_TEXTO CITADO_:
LA GUERRA CIVIL
La pesadilla de la ocupación nazi había
terminado, pero la tragedia persistía. Esta vez, de la destrucción
económica de lo poco que quedaba del país se encargaban los propios
griegos, enzarzados en una guerra civil que «enfrentaba a hermanos
con hermanos, a unas familias contra otras. Con los alemanes todos
teníamos un enemigo en común, pero la guerra entre nosotros fue muy
dolorosa. A mi familia nos habían ayudado unos y otros. ¿Cómo
íbamos a hacer para elegir? Por un lado estaban los comunistas, por
otro, los de derechas, aunque no se llamaban fascistas. Mi madre,
mi padre siempre a su sombra, mis hermanos y yo seguíamos peleando
por tener algo que echar en el plato. Había ayudas de los
americanos, aquello del Plan Marshall, pero a gente tan pobre como
nosotros, en los rincones de Creta, no era fácil que llegara como a
Atenas, la capital».
Mientras de nuevo habla del hambre, la
señora Tyrakis baja sus ojos azules otra vez y los deja clavados en
sus dedos, que vuelve a masajear, y su memoria vaga de los inicios
de la adolescencia a los tiempos en que ya era una mocita. Gastó
los mejores años de su vida entre tintas y papel de libros,
componiendo o cosiendo sus lomos. «Era tan joven que cuando llegaba
alguien, no sé, algo parecido a una inspección de trabajo, el dueño
del negocio nos hacía escondernos en una habitación trasera, porque
no teníamos la edad para trabajar y menos tantas horas. Pero no me
quejo. Los nazis también me robaron la posibilidad de acabar la
escuela, siquiera la primaria, porque cuando nos invadieron yo no
había tenido tiempo de aprender más que a leer y a escribir
malamente. Sin embargo, coser libros, componer las palabras con
letras y luego líneas, me hizo aprender mucho, muchísimo. Tanto el
gimnasio como el liceo me los saqué cien veces gracias a ese
trabajo.»
El trasteo entre páginas agudiza la memoria
y la vista para fijar en el orden exacto las letras que componen
palabras, versos, ideas, y Penélope aprendió intuitivamente algo
tan difícil como la gramática griega. No comete ni una sola falta
de ortografía -hubiera sido despedida del trabajo con la misma
prontitud con la que ahora pierden sus trabajos sus hijos y nietos,
pero ocupó su puesto durante años- y se sabe pasajes enteros de la
Biblia. Ahora, a sus ochenta y cinco años, se entretiene leyendo a
Sófocles o Platón -«me gusta leer libros que me hacen mejor persona
y me gustan los clásicos»- porque procesa con mucho más tiempo
aquello que compuso atropelladamente en la adolescencia. «No cometo
erratas, pero no tengo ni idea de cuáles son las reglas
gramaticales; componíamos y cosíamos biblias y otros libros
religiosos. En los veranos nos dedicábamos a los libros de
geografía e historia, que luego se iban a enseñar a los chicos en
las escuelas. Hasta mucho tiempo después, no me di cuenta de la
cantidad de datos, historias, batallas, ríos, montañas y valles,
nombres que mi vista había fijado en mi cabeza y mi cerebro había
almacenado.» Aún hoy, cuando ayuda a hacer los deberes a alguno de
sus nietos, se sorprende al ver cómo de algún lugar de su memoria
surge el nombre de una obra, de un río o de una batalla.

_EXTRACTO DE DATOS_:
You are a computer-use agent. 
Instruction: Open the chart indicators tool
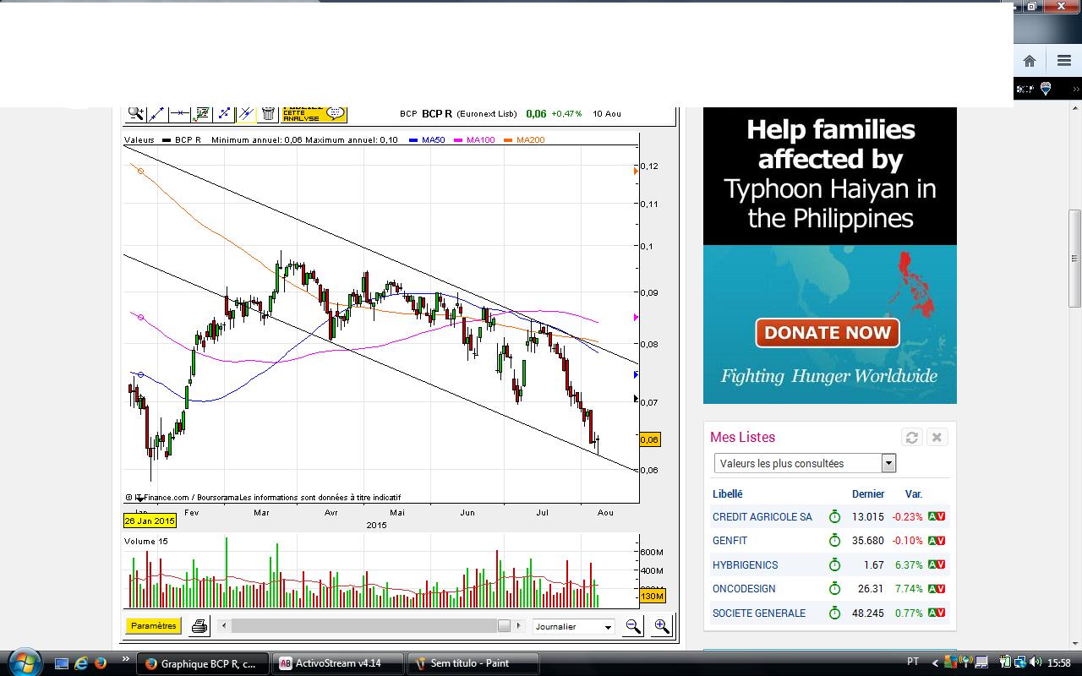[202, 113]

_ENUNCIADO_:
Escribe la continuación del texto citado sobre la vida de Penélope Tyrakis en la Grecia de posguerra, a partir de su última oración. El listado no interviene en nada de esto.

_RESPUESTA_:
Fue en Rétino, entre tintas e hilo -«sí, he
hecho mucho honor a mi nombre, he cosido día tras día, noche tras
noche. Pero yo zurcía y desde luego no se me ocurría ni tenía
tiempo para deshacer por la noche lo que hilaba por el día como mi
tocaya, la Penélope de Odiseo»-, donde un día entró un joven
atractivo, de Kastelli, una población de la prefectura de Chaniá.
Atractivo, no muy alto, pero flaco -como todos en aquellos
tiempos-, tenía ya el rostro algo atormentado, pero con infancias y
adolescencias bajo los nazis y una guerra civil ¿quién no tenía
algún tormento en su interior? Era tan pobre y tan sufrido como las
hermanas Kokoná. «Como nosotras, tenía un solo pantalón y una única
camisa que había que lavar cada noche.» El joven Manolis Tyrakis
procedía de una familia cretense de pura cepa. Tan de pura cepa,
que él era una pieza rara entre sus hermanos, marineros de altamar
unos, pescadores de ribera otros. Dedicados a la recogida y venta
de sal algunos, el negocio del abuelo Yannis Tyrakis hasta el final
de su vida.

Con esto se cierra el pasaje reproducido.